To be honest, while the Guardian characterized the tweets as “extreme,” a lot of it was just garden-variety right-winger shit spewed from the non-lips of garden-variety Fox-News-ified MAGA enthusiasts.
From the Guardian:
In February this year, JReubenCIark wrote in reference to the Republican Jewish Committee’s push for the expulsion of Marjorie Taylor Greene that he supported their efforts “to combat the conspiracy theory that Jews run everything by getting any member of Congress they don’t like expelled from Congress”.
In a March tweet, JReubenCIark claimed that accusations of racism were “purely a tool to control people on the right”, going on to ask “try to think of example of an accusation of racism that helped the right, or Christians, or whites in the last 10 years”.
On 15 June last year, he riffed on a catchphrase of the so-called Unabomber, Ted Kaczynski, tweeting: “The Civil Rights Act of 1964 and its Consequences Have Been a Disaster for the Human Race.”
The account also repeated familiar white nationalist talking points about the relationships between race, crime and IQ. He tweeted: “Is it ‘white supremacy’ to note that some racial groups have higher IQs than others based on IQ tests? I believe that and I am only a Deseret supremacist.”
Apparently, Deseret nationalists—also known as “DezNats” (I’m sure they’ve joked about putting “dez nats” in someone’s mouth before, otherwise the missed opportunities are just sad)—refer to a loose association of conservative Mormons, some of whom advocate the forming of a theocratic secessionist Mormon state and have proposed that it be a white ethnostate.
Anyway, tweets from the account also lamented the fact that “lots of Catholic Mexicans are coming to the US,” and erroneously characterized BLM as a “criminal enterprise that murders people and destroys property.”
One series of tweets also declared that “people who encourage a kid to think he’s a different sex than what he is (including parents) go to jail for child abuse”, and that “people who perform or abet sex change operations on kids get the death penalty.”
Now, let’s talk about how Cicotte is apparently not a tech wiz who actually knows anything about creating a social media account that won’t easily lead back to him.
More from the Guardian:
The moniker not only references a prominent 20th-century Mormon leader and attorney, but is the name of Brigham Young University’s law school, from which Cicotte graduated in 2008.

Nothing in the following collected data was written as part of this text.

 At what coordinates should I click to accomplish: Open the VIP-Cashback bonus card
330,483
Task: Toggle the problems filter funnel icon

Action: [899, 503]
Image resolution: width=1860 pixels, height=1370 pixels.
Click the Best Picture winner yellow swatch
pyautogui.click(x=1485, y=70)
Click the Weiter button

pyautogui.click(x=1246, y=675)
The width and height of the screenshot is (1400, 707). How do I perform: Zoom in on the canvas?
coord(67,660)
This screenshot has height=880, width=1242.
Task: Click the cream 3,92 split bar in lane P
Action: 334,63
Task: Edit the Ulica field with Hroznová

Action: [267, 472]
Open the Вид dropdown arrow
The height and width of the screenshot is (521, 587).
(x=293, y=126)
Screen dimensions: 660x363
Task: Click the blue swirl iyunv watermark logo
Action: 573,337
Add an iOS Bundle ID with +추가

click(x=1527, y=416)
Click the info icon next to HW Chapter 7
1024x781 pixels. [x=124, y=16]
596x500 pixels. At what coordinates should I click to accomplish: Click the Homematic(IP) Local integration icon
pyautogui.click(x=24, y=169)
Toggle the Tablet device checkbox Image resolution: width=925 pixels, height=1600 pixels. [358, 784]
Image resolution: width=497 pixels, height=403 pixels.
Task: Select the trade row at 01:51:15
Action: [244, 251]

The account revealed a number of biographical details that match Cicotte’s, from the length of his marriage, to the identity of his criminal law professor, to his frequent moves, to the dates of his various stints in higher education, to his ownership of a Minivan, to the date of his house purchase.
There are other clues based on the course of his life or contemporaneous events. In August 2020, the account’s owner remarked that he had been overweight but lost a significant amount of weight, which matches a long chronological sequence of photographs obtained from his wife’s Facebook page.
The most compelling evidence comes from photographs posted by the account, presenting them as depictions of the interior of the owner’s house. One reveals a distinctive patterning on the brickwork, and another a similarly distinctive pattern on wood paneling in a kitchen.
After evidence was presented to Alaska’s deputy attorney general, Cori Mills, an investigation into the Cicotte was announced.
“The department of law takes the allegations raised here seriously, and we uphold the dignity and respect of all individuals and ask that all of our employees do the same,” Mills wrote. “Having just learned about this late last week, we are gathering information and conducting a review. Since this involves personnel issues, we are very limited in our ability to comment further.”